Business Associate Agreements. A current BAA with every vendor that touches PHI — including the MSP. Written BAAs that reflect the actual data flows, not generic boilerplate. Updated when vendors or services change.

What a HIPAA-aware MSP actually does

When we engage with a Houston healthcare practice through our HIPAA Managed IT service, the baseline delivery covers:

Signed BAA on every engagement. Real BAA, not boilerplate. Reflects the services we perform, the data we touch, and the obligations we carry. Reviewed by your counsel before contract signing.

Continuous evidence collection. MFA reports pulled monthly. Access-review records timestamped. Backup-restore test results documented. Training completion tracked per employee. DMARC enforcement reports archived. When OCR or a partner auditor asks, the evidence is ready the same day — not scrambled together the week of the request.

Breach-response infrastructure.
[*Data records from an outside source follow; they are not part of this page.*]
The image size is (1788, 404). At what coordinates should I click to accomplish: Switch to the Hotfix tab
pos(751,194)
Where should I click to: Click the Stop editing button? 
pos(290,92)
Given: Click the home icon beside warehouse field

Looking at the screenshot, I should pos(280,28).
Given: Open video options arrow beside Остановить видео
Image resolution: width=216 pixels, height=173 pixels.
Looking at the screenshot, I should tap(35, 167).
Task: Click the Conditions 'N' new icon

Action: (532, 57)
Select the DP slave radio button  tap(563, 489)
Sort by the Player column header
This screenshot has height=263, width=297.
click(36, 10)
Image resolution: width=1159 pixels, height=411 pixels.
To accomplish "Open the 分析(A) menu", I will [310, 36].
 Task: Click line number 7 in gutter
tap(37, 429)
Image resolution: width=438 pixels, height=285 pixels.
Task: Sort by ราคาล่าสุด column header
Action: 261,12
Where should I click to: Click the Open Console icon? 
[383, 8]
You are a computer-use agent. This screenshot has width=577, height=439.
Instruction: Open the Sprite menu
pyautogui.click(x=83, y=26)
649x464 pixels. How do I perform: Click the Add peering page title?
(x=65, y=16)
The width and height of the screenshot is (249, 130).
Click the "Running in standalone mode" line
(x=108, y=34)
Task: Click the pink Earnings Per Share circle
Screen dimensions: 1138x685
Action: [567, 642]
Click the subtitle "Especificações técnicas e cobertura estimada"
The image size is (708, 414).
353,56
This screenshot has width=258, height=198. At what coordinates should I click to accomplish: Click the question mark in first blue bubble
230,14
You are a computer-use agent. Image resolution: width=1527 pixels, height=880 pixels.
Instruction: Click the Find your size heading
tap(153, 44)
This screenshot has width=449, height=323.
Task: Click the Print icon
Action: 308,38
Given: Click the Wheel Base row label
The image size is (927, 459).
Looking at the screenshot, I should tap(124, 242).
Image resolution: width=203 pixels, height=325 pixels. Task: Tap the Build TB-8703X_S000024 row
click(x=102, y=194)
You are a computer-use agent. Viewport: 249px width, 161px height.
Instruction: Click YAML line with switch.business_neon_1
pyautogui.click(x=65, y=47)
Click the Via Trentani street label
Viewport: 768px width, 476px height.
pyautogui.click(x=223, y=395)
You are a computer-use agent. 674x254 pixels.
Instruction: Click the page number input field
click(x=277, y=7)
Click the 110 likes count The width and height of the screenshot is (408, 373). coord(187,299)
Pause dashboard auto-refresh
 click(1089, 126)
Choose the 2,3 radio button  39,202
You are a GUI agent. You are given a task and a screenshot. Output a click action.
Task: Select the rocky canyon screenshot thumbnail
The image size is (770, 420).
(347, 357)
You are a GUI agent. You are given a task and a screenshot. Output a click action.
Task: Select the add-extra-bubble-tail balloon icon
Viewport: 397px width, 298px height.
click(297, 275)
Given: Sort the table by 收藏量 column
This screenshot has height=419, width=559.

Documented IR playbook tuned to your practice. Annual tabletop exercises (quarterly for regulated-heavy practices). Relationships with cyber-insurance carriers and privacy counsel established in advance.

Multi-location identity. For multi-site practices (common in Houston — primary-care practices expanding across Montgomery and Harris counties, dental groups with multiple locations), centralized identity with single-sign-on, a single MFA policy, and conditional access that treats both sites as one identity domain while keeping site-specific controls intact.

EHR and portal reliability. Active monitoring on patient portals and EHR availability. An alert before the front desk starts getting calls, not after.

Clinical-trial support. For practices that participate in clinical trials (see our Woodlands Family Psychiatry case study), the documented trial-data segmentation and CRO-sponsor questionnaire responses that trial sponsors expect.

What to look for in a Houston healthcare MSP

Five questions that cut through the pitch and tell you whether an MSP is actually HIPAA-aware or just uses the word:

  1. "Can I see a sample BAA before contracting?" A real MSP will send one on request. A BAA that says "Company will comply with HIPAA" in vague language is a warning sign.
  2. "How do you document MFA enforcement across my environment?" The answer should involve a monthly report you can see. If the answer is "we turn it on and trust it," that's a fragile control.
  3. "When was your last restore test on a healthcare environment?" Specific dates and measured RTO/RPO numbers. "We have backups" is not the answer you're looking for.
  4. "Walk me through what happens the first hour of a breach." The answer should include preserving evidence, notifying your counsel and cyber carrier, and starting the 60-day HHS clock. If the answer includes "call the lawyer and figure it out," the response plan hasn't been tested.
  5. "How many of your engineers have worked inside a HIPAA environment for over three years?" Continuity of experience matters more than a certificate. HIPAA-aware practice is learned through time.

Where this fits

HIPAA is not a marketing label. It's a continuous operational discipline that shapes how your IT environment runs every day. The MSP you pick either does the work or doesn't — and the difference shows up when something goes wrong.